Go line by line through the data below and count those that hold "sort". Return only the number.

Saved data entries
■ ■ ■

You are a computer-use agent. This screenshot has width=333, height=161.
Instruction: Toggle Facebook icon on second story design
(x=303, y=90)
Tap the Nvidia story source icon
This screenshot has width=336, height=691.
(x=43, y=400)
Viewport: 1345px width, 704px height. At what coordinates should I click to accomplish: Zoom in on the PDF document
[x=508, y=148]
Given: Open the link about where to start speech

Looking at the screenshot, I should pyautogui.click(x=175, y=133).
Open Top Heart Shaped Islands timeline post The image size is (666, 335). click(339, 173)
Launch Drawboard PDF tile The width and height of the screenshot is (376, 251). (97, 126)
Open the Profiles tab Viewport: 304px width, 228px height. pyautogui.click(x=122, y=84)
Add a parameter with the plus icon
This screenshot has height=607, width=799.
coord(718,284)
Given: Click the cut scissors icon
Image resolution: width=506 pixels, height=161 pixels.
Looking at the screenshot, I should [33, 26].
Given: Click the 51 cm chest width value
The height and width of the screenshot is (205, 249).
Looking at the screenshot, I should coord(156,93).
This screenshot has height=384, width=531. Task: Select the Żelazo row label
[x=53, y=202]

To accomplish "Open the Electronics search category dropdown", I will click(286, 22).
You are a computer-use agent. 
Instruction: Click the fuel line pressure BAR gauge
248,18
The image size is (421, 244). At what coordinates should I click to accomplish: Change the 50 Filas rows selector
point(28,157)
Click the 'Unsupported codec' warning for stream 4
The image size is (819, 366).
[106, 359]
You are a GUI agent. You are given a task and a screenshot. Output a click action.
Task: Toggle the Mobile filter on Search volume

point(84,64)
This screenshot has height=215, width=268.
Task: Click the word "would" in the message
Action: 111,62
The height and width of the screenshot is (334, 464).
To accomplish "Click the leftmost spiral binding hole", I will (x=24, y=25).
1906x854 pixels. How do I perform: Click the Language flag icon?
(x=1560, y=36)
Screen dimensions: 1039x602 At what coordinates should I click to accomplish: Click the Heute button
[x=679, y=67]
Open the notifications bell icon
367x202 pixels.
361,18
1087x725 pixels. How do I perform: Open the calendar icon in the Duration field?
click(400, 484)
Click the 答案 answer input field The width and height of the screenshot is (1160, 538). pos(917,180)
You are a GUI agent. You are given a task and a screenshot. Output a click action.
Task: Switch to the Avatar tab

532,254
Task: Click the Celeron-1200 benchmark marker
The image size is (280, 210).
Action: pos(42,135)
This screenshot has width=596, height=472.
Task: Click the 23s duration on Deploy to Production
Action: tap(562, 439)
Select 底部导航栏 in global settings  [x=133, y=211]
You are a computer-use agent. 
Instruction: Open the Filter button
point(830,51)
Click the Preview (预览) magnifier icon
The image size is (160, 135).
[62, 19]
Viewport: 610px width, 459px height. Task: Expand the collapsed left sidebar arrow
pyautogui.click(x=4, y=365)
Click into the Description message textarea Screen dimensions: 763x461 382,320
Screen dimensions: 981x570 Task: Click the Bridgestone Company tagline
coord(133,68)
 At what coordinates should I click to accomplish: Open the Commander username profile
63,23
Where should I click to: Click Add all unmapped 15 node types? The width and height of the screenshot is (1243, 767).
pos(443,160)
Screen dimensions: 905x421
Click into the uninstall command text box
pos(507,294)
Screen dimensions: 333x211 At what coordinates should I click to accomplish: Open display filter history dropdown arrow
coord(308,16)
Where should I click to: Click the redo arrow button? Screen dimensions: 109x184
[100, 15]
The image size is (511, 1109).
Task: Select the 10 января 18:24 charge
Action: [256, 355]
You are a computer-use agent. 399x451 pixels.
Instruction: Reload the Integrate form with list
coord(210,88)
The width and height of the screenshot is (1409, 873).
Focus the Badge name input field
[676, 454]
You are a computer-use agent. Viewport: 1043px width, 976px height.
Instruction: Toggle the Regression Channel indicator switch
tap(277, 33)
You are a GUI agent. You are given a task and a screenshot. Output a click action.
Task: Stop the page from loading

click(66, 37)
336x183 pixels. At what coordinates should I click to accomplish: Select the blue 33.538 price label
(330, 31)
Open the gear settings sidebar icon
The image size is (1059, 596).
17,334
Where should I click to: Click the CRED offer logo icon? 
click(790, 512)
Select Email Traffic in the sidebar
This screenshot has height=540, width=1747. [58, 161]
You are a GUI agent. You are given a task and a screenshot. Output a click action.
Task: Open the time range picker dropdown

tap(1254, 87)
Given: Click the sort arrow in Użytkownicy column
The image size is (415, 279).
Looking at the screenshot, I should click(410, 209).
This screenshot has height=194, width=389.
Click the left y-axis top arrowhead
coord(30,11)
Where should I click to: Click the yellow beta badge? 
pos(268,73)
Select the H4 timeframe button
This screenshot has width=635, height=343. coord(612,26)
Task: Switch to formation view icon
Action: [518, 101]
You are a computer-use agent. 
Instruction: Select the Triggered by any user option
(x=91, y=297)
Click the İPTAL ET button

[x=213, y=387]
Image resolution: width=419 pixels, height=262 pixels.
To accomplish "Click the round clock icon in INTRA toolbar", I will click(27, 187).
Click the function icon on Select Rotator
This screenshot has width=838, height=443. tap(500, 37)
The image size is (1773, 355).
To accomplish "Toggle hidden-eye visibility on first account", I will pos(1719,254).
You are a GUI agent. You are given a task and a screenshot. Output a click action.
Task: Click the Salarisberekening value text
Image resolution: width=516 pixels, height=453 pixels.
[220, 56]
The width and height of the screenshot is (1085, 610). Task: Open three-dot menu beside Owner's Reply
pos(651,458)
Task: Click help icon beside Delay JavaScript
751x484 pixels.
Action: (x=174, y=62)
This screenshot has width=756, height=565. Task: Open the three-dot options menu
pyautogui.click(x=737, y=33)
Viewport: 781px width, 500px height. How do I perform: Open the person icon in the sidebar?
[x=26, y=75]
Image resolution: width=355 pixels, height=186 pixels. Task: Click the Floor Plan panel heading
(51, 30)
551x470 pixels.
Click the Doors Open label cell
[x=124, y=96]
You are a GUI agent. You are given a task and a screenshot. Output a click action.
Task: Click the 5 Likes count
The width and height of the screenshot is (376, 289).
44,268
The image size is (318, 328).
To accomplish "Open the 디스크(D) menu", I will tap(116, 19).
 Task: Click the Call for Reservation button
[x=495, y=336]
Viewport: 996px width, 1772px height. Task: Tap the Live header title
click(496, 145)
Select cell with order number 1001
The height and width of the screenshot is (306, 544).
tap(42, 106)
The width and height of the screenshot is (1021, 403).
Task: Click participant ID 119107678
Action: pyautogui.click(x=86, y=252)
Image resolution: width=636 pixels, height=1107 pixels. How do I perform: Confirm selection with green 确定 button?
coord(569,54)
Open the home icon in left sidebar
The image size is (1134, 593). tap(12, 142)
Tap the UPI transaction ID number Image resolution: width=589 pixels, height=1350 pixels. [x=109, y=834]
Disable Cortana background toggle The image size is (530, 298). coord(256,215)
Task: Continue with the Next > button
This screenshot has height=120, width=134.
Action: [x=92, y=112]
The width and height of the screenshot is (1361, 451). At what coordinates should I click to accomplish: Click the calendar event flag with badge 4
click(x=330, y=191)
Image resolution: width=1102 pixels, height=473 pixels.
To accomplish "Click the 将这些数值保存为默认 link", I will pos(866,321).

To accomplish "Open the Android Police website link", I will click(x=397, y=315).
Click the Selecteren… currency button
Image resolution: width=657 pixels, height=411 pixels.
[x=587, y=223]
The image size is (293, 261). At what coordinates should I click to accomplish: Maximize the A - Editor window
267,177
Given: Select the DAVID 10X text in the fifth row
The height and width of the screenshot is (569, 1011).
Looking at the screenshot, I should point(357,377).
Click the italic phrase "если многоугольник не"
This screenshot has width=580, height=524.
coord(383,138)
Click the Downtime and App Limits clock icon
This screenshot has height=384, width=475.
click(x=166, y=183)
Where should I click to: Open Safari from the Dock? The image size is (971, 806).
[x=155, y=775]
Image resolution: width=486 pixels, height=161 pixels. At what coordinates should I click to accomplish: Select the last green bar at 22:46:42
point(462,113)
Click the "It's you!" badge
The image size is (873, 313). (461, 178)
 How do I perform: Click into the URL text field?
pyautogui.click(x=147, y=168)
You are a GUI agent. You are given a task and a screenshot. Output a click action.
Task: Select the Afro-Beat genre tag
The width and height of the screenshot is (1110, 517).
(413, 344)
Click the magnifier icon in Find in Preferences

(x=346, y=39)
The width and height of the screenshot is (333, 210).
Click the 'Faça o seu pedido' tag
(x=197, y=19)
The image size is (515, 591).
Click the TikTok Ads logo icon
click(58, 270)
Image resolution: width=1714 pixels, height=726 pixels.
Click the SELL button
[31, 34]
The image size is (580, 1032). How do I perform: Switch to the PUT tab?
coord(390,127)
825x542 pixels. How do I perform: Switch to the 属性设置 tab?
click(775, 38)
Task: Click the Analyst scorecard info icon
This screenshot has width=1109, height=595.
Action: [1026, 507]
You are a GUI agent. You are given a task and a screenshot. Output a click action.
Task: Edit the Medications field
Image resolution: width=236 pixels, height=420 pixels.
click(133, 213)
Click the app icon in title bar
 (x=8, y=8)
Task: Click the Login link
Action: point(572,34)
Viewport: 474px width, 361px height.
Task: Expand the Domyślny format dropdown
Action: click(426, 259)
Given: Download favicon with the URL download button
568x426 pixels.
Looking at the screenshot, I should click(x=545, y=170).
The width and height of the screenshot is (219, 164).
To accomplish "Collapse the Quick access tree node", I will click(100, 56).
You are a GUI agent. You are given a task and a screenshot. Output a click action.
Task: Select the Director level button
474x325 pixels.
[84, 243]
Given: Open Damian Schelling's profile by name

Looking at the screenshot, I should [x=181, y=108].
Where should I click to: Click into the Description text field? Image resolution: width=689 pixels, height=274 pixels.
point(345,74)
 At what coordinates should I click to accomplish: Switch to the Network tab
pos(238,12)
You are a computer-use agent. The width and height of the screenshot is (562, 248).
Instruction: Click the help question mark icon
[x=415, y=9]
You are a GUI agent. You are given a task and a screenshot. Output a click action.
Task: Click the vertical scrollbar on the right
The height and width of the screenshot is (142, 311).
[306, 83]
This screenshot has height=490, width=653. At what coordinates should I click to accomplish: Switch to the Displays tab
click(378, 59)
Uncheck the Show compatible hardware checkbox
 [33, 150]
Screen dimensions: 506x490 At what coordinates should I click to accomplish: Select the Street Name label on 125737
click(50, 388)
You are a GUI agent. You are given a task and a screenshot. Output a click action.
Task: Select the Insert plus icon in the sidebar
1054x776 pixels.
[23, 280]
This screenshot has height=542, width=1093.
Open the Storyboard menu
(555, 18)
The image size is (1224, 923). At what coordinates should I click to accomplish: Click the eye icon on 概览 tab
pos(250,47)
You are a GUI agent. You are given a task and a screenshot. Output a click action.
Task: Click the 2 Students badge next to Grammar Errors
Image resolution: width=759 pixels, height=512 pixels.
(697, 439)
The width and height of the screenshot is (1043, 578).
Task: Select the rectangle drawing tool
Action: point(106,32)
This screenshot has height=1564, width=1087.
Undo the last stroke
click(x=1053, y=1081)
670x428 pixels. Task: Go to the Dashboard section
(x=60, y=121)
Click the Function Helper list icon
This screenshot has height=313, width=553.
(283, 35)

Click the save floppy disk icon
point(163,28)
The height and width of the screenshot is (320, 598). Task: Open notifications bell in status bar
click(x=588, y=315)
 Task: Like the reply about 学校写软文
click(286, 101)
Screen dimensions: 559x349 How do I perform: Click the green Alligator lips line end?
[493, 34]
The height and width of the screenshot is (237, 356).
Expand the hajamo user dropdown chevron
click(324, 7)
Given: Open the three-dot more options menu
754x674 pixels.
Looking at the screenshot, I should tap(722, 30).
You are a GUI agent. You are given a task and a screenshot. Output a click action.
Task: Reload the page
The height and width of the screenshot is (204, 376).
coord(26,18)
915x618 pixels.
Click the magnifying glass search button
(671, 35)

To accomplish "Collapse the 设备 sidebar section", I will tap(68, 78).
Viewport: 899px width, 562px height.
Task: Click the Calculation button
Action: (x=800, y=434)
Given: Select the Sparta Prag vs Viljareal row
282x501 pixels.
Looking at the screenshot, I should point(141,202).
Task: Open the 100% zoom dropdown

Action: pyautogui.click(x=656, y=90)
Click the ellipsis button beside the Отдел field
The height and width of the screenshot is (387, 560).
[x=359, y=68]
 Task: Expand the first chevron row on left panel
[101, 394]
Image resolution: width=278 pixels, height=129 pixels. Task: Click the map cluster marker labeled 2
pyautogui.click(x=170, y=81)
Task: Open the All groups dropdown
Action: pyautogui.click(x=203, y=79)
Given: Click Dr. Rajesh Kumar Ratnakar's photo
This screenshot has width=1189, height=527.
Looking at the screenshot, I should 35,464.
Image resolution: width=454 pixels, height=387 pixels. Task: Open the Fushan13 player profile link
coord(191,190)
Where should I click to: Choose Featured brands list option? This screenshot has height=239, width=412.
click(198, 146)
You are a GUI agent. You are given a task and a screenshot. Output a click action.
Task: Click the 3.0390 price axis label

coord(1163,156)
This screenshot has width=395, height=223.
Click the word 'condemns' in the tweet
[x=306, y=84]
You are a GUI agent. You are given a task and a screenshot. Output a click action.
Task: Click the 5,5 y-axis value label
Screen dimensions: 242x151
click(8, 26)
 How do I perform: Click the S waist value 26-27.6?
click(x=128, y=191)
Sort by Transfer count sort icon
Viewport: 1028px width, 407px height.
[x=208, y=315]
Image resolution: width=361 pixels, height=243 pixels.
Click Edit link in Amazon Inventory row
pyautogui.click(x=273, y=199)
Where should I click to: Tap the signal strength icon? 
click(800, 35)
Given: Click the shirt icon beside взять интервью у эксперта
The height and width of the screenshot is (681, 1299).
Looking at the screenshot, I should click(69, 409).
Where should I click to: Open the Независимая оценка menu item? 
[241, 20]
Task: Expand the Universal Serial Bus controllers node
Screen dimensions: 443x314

■ ■ ■

- **Solution to the problem**
2